Weak and lame, still on crutches, Grant knew he needed to repair his finances and agreed to a visit from a Century editor. The magazine dispatched thirty-one-year-old Robert Underwood Johnson, who found Grant garbed in a curious outfit for a warm summer day. Because of his sore throat, he had wrapped a cape around his shoulders and a white silk scarf around his neck—details that would assume new significance in retrospect. Grant talked about his perilous financial state, venting anger at Ferdinand Ward. “In his direct and simple fashion,” Johnson wrote, “he reviewed the debacle of his fortunes without restraint, showing deep feeling, even bitterness, as to his betrayal.” As Johnson listened and discovered Grant’s sensitive nature, he mentally likened him to “a wounded lion.” Once he had cleansed himself of anger, Grant got down to business. “He told me, frankly and simply,” wrote Johnson, “that he had arrived at Long Branch almost penniless.” In the end, Grant agreed to write four articles—on Shiloh, Vicksburg, the Wilderness, and Appomattox—for $500 apiece. Later on he decided to dispense with Lee’s surrender in favor of the battle of Chattanooga.
Largely secluded in the house, Grant set up a white wooden table in a room facing the seaside porch and it soon became cluttered with maps, books, and military papers. By the end of June, Grant had completed his first article on Shiloh, but it sorely disappointed the Century editors. Written in Grant’s pithy style, it was arid and compact and read like a bloodless report. Johnson hurried over to Long Branch for a pep talk with his new writer. A gifted editor, he drew Grant into personal reminiscences about Shiloh and made him see the difference between a dry recitation and one enlivened by personal impressions. This came as a revelation to Grant, who was an apt pupil and promised to start anew. As he did so, he felt a spurt of liberating energy. “Why, I am positively enjoying the work,” he told Johnson. “I am keeping at it every night and day, and Sundays.” Under Johnson’s tutelage, Grant discovered new dimensions to his writing, disclosing a huge literary gift that had lurked there all along.
Nothing if not dogged, Grant marched on to Vicksburg, averaging more than four hours of writing per day, one visitor recalling Grant’s pen “racing over his pad.” Encouraged by Johnson to describe events more freely, he went from excessive concision to a more richly detailed style, completing a draft by the end of August. Grant’s stunning burst of prose led the Century editors to contemplate something more ambitious: publishing a memoir by Grant. To reel in his catch, Roswell Smith, the company president, traveled to Long Branch and chatted with Grant as they sat on wicker chairs on the verandah. At first, Grant reacted coyly, wondering whether “anyone would be interested in a book by me.” Smith replied, “General, do you not think the public would read with avidity Napoleon’s personal account of his battles?” He came away impressed by Grant’s firm grasp of publishing: “I found him thoroughly intelligent in relation to the subscription book business, and very much disgusted with the way it is usually managed.” At this point, Grant made no contractual commitment, preferring to wait until he had made further headway with the articles, which would form the basis of the book. Spending the rest of the month writing, he experienced the pride of authorship, pleasure of craftsmanship, and delight of reliving past triumphs. Greatly preoccupied with money, Grant revised his will on September 2, bequeathing his entire estate to Julia, about whose financial future he worried incessantly.

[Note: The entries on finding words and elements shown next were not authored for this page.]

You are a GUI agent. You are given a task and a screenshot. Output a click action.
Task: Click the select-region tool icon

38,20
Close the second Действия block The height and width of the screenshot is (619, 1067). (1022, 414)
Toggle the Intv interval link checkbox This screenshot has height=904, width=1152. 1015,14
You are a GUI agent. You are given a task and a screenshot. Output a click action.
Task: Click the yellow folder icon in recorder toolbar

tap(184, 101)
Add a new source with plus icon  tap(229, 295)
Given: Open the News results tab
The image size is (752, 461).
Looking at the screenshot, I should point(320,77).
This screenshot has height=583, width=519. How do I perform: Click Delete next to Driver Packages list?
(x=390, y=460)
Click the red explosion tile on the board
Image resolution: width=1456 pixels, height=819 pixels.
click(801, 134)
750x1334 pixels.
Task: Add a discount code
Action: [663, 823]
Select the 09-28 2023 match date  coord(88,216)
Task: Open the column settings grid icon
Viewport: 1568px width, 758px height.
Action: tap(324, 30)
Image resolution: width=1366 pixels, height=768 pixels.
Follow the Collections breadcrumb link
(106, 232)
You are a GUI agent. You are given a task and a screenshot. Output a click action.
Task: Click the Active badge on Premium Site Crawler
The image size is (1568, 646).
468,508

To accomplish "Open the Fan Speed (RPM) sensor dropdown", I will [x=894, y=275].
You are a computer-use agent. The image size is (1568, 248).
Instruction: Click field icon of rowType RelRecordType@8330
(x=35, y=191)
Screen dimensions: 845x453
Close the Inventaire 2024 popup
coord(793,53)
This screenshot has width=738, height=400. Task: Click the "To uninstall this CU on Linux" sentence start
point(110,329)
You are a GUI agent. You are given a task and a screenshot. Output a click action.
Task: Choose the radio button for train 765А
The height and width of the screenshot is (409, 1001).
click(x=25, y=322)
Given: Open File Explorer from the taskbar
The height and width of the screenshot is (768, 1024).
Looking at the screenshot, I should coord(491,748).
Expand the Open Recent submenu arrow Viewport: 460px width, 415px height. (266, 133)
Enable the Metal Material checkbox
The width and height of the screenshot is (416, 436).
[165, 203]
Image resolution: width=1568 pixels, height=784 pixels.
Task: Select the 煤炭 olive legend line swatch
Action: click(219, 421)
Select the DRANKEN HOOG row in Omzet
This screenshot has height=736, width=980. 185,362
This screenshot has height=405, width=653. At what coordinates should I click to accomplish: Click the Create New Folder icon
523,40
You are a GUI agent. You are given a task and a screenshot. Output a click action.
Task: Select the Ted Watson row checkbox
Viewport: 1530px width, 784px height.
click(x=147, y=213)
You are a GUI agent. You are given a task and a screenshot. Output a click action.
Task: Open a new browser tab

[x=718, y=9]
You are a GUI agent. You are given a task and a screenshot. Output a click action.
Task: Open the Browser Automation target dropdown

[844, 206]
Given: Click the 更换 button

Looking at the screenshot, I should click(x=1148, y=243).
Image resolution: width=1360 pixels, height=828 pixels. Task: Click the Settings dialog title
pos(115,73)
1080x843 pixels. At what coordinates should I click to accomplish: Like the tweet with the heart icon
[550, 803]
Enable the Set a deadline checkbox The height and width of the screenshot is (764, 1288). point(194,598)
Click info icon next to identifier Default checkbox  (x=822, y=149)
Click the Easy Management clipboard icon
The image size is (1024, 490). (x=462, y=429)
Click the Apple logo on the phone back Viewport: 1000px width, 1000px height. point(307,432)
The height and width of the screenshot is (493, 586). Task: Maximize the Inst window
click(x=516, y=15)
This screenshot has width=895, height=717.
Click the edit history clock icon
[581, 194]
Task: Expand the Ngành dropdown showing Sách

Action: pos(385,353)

By October, the Grants were back in New York, sharing their East Sixty-Sixth Street house with other refugees from the Grant & Ward debacle—Fred and Ida Grant and their children. Belatedly Grant consulted Dr. B. Fordyce Barker, who discovered a suspiciously swollen area on the back of his tongue and immediately referred him to Dr. John H. Douglas, a distinguished, white-bearded throat specialist, who had devised a wartime remedy for scurvy for Union soldiers. He examined Grant thoroughly, probing his mouth with his finger, and found a hard, swollen area at the base of the tongue. Using a mirror, he located three cancerous lesions on the roof of the mouth. At once, Grant suspected the worst. “Is it cancer?” he asked. Cancer was then routinely deemed a death sentence and the doctor shaded the brutal truth. “General, the disease is serious, epithelial in character, and sometimes capable of being cured.” Douglas was far more pessimistic than he let on. Using a cocaine and water mixture, he relieved some of the pain and swabbed out accumulated mucus and other debris, telling Grant to come back twice daily for treatment. Grant told neither Julia nor Fred what had happened, although he confided in Badeau. “When he returned he said the physician told him that his throat was affected by a complaint with a cancerous tendency. He seemed serious but not alarmed . . . Still there was disquietude and even alarm—the terrible word cancer was itself almost a knell.” When Grant confided in Julia, she fought the truth and refused to believe the ailment could be fatal.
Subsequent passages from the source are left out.